[DOCUMENT PASSAGE]
I liked going to the country, to the farm where my cousins lived, because it seemed so exotic. First of all, while I lived in Lubbock, they lived near Earth, a small farming town in the Texas Panhandle. That just sounded much better. At the farm, there were cows! They grew cotton! And even watermelon, too, one year! That summer my Uncle Donald gathered us kids on the front porch with a watermelon warm from the field. Using a machete, he hacked it into pieces and we ate it, juice dripping from our chins and elbows. At home, we’d have had to use a spoon, and couldn’t have spit the seeds at each other.
My two older cousins, Bill and Donna Beth, hovered on the edge of our trips to the farm. They were enough older than the rest of us to be disdainful of what we did.
But the other cousins, Ruth and Margaret, were almost the same ages as my sister, Laura, and me. In a fit of family unity, we even shared names. Ruth and I had the same first name, Evelyn, after our grandmother who’d died a few years before we were born. Margaret and Laura had the same middle name – Ann – but I don’t think it was as significant to the family as “Evelyn.”
Our visits to Earth, which was an always-funny family joke, seemed to occur with no sort of regularity, except for a mid-May visit to celebrate the week-apart birthdays of Laura and Grandpa. Almost the best part of the trip was that we got to skip church! Yes! A virtually unheard of thing. We’d go to Sunday School, then slip away, to Earth. By the time we got to the farm, they would be just arriving from the Earth Church of Christ. Immediately we’d break into groups. The two women would head to the kitchen to get dinner ready; in rural fashion, “dinner” was the meal served at noon. Meanwhile the men would stand around outside, if the weather was good, talking about crops, or politics, or whatever men talk about. The four cousins headed off to play until it was time to eat.
Dinner would be huge, with lots of choices: roast beef, fried chicken, biscuits, corn, limp green beans, green salad, congealed salad, cake-mix cake. No matter the occasion, Grandpa held the head-of-the-family seat at the end of the table. He would say grace, artfully blending Methodist and Church of Christ theology into a prayer that was acceptable to all of us – or at least to the ones paying attention. Bill and Donna Beth would get to sit with Grandpa and the rest of the adults at the big table and the four girls got the card table. We didn’t mind: family tradition was that we got to get our food first and we also had the pleasure of uninterrupted giggling.
The phone at the farm was on a party line, so unless it rang in a certain pattern of longs-and-shorts, no one even made a move to answer it. But I am sure that Aunt Elizabeth noted whose ring it was, so she’d know who was getting calls during Sunday dinner.
At the farm we four girls would pair off most of the time. Ruth and I liked to go for walks along the dirt roads that marked section lines around the farm. We’d walk on the hard-as-pavement dirt until a vehicle approached; then we’d scramble into the bar ditch, which seemed deep and dangerous and steep to me. After all, I was from town and our streets were rimmed by curbs and gutters. (When we’d leave the farm, I was always nervous my dad would back too far into the road – I could always picture our Ford Fairlane teetering precariously on the edge of the bar ditch before pitching us backwards into it.)

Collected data
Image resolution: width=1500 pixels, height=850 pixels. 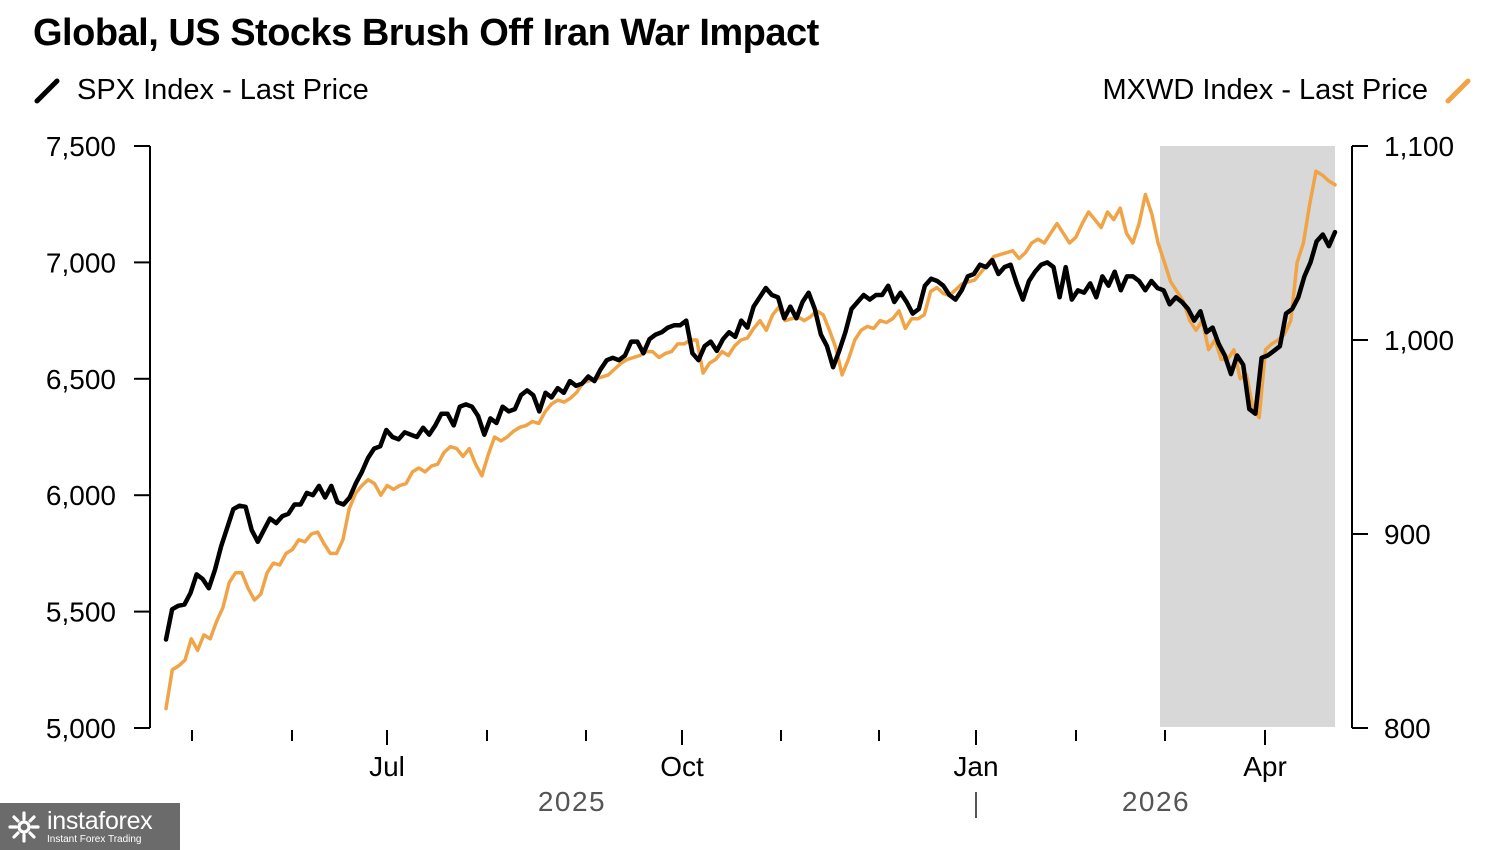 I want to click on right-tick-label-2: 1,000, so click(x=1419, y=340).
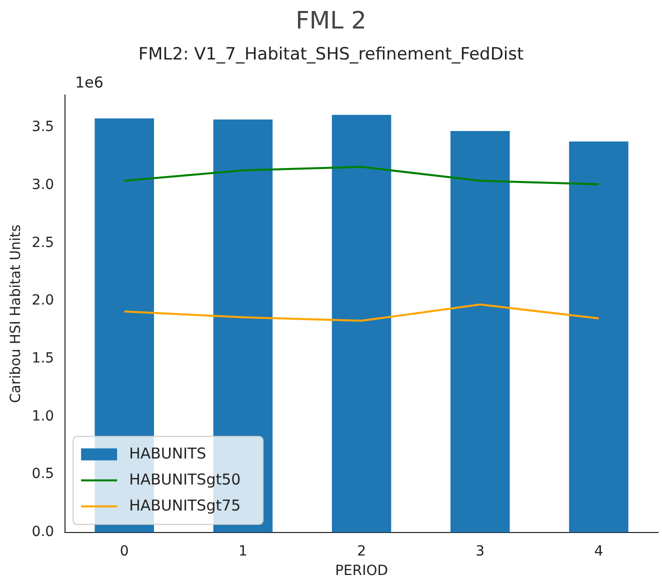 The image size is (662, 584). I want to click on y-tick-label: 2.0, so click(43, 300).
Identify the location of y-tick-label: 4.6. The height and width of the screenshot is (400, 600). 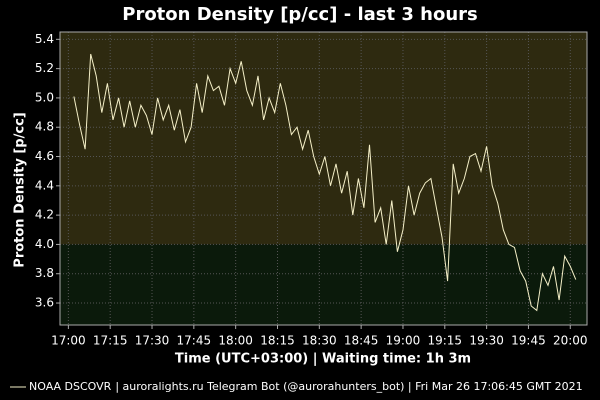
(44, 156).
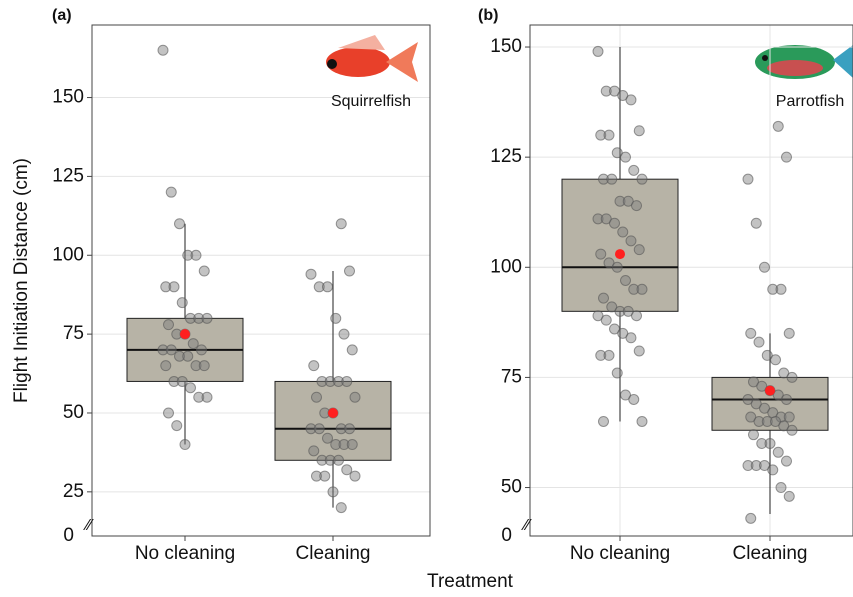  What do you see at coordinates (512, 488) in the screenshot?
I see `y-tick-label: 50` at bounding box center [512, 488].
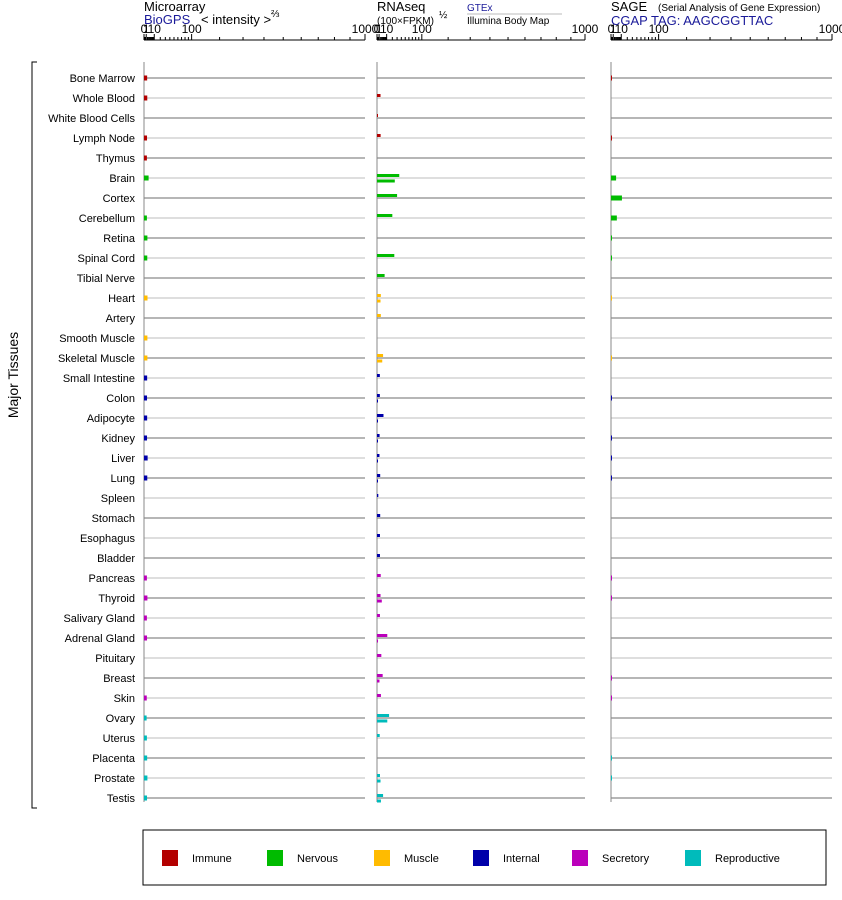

[COMPLETE THE FOLLOWING]
**A.** Rewrite the records between the line holding "Identify the location" and the end of the records, inclusive, substituting "position" for "location" and changing nothing else. Leave out the pictures.
**B.** Can you continue the memoir of visits to the cousins' farm near Earth from where it stops?

[ANSWERS IN ORDER]
**A.**
Identify the position of y-tick-label: 4.6. The height and width of the screenshot is (400, 600). 
(44, 156).
  What do you see at coordinates (512, 488) in the screenshot?
I see `y-tick-label: 50` at bounding box center [512, 488].

**B.**
Once on one of our walks, we went into an abandoned farmhouse. It seemed like a grown-up thing to do, somehow, stepping through the door that groaned as we pushed against it. We didn’t stay long – it was dark in there! – but before we left we grabbed an old Mason jar off the floor. We were, we said, going to show it to our mothers. That way, we weren’t thieves, just juvenile anthropologists returning from Borneo with a shrunken head. Before we actually made it home with this treasure, this amazing find, we thought it would be interesting to see what would happen if we slammed it onto the hard-as-granite dirt road. I felt a pang of loss as it shattered, but that must have been offset by Ruth’s sense of relief over destroying the evidence and avoiding punishment for being in that old house in the first place.
Once when Ruth and I were walking our usual square walk, she HAD to go to the bathroom. So she squatted down in the bar ditch and took a dump. Right there. Outside. In a ditch. I was astonished. When she was done she covered the turds with some dirt clods and we continued on our way. On our next visit to the farm she confided that she’d told Bill what she’d done. He said that’s just great because it’ll decay and float in the air and every time you walk by THAT PLACE you’ll breathe tiny pieces of your own crap. We stayed in the house during that visit.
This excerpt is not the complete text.